As I explained in an article at the time, “Judge Bates ruled that the habeas rights granted by the Supreme Court to the Guantánamo prisoners last June in Boumediene v. Bush also extended to the foreign prisoners in Bagram, because, as he explained succinctly, ‘the detainees themselves as well as the rationale for detention are essentially the same.’” He added that, although Bagram is “located in an active theater of war,” and that this may pose some “practical obstacles” to a court review of their cases, these obstacles “are not as great” as the government suggested, are “not insurmountable,” and are, moreover, “largely of the Executive’s choosing,” because the prisoners were specifically transported to Bagram from other locations.
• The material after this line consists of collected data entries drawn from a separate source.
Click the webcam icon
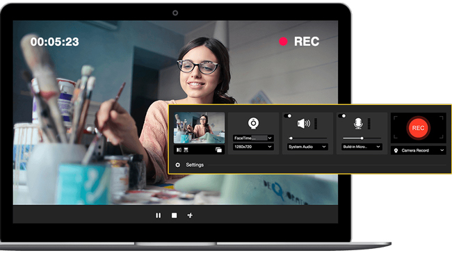452x253 pixels. pyautogui.click(x=253, y=123)
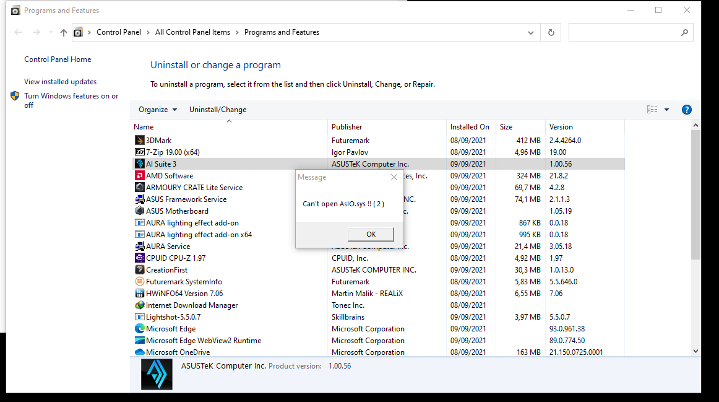
Task: Select the AMD Software icon
Action: tap(140, 175)
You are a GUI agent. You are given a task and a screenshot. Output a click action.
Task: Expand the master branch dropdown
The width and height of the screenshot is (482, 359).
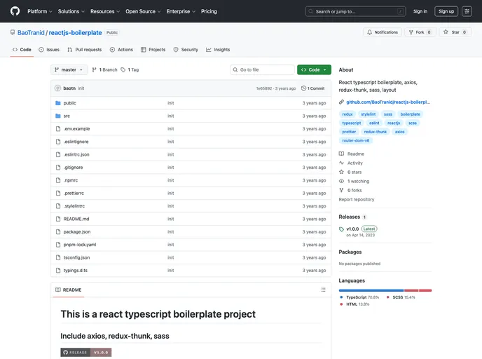coord(69,70)
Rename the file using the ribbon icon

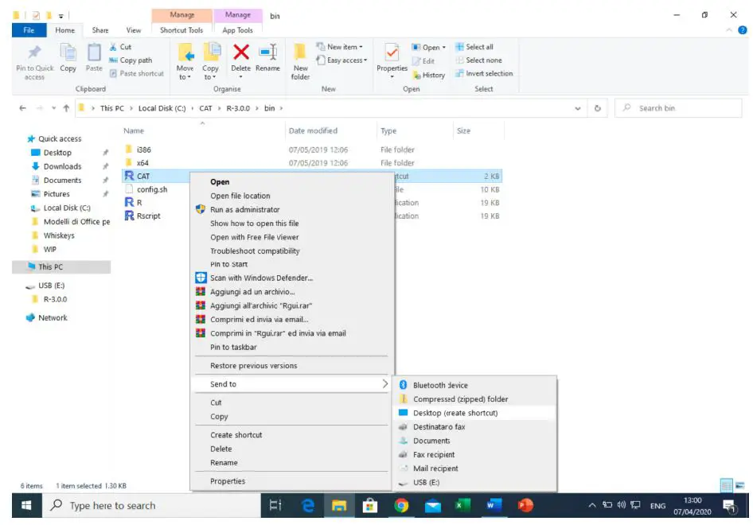[x=267, y=57]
This was good news for three of the men — Redha al-Najar, a Tunisian seized in Karachi, Pakistan, Amin al-Bakri, a Yemeni gemstone dealer seized in Bangkok, Thailand, and Fadi al-Maqaleh, a Yemeni — because, as I also explained at the time, “only an administrative accident — or some as yet unknown decision that involved keeping a handful of foreign prisoners in Bagram, instead of sending them all to Guantánamo — prevented them from joining the 779 men in the offshore prison in Cuba.” However, at the time of writing, it is uncertain whether they will have their day in court, as the government has appealed Judge Bates’ ruling.
Why the Afghans in Bagram must be held according to the Geneva Conventions
In the same ruling in March, Judge Bates reserved judgment on the case of the fourth man, Haji Wazir, an Afghan seized in 2002 in the United Arab Emirates, but ruled in June that habeas rights did not extend to him (or, by extension, to all the other Afghans held at Bagram), primarily because he agreed with the government’s claim that to do so would cause “friction” with the Afghan government, because of ongoing negotiations regarding the transfer of Afghan prisoners to the custody of their own government.
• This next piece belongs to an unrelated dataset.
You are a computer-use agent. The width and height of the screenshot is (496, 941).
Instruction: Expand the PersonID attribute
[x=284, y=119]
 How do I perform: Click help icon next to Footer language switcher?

As a result, the government presumably feels entitled to continue to hold the majority of the prisoners in Bagram — who, from what we can gather, are Afghans seized in Afghanistan — beyond any kind of outside scrutiny. However, while this may be acceptable in the sense that Bagram is a prison in an active war zone, it is, to my mind, only acceptable if the government also demonstrates that it is holding prisoners in accordance with the Geneva Conventions. As I explained in an article in June:
In one of his first acts as President, Obama signed a number of Executive Orders, in which he promised to close Guantánamo within a year and to ban torture, and established that the questioning of prisoners by any U.S. government agency must follow the interrogation guidelines laid down in the Army Field Manual, which guarantees humane treatment under the Geneva Conventions. The Order relating to interrogations also specifically revoked President Bush’s Executive Order 13440 of July 20, 2007, which “reaffirm[ed]” his “determination,” on February 7, 2002, that “members of al-Qaeda, the Taliban, and associated forces are unlawful enemy combatants who are not entitled to the protections that the Third Geneva Convention provides to prisoners of war.”
As a result of Obama’s stated reforms, it was my belief that:
the President would call an immediate halt to what I can only describe as the “Rumsfeldization” of the U.S. military, in which, following the directives of former defense secretary Donald Rumsfeld (and echoing what was happening with the intelligence agencies, where the FBI was sidelined by the CIA), the detention of prisoners was no longer a matter of holding them humanely until the end of hostilities, but became, instead, an ongoing process of interrogation, dedicated to securing “actionable intelligence,” which, of course, degenerated into the use of torture when the presumed “actionable intelligence” was not forthcoming. […]
It may be that the policies at Bagram changed overnight after Obama issued his executive orders in January, but the suspicion … is that, as far as the administration is concerned, certain key innovations in the “War on Terror” — in particular, holding prisoners for their intelligence value, rather than to keep them “off the battlefield” — has become the post-9/11 norm, as a kind of unilateral reworking of the Geneva Conventions.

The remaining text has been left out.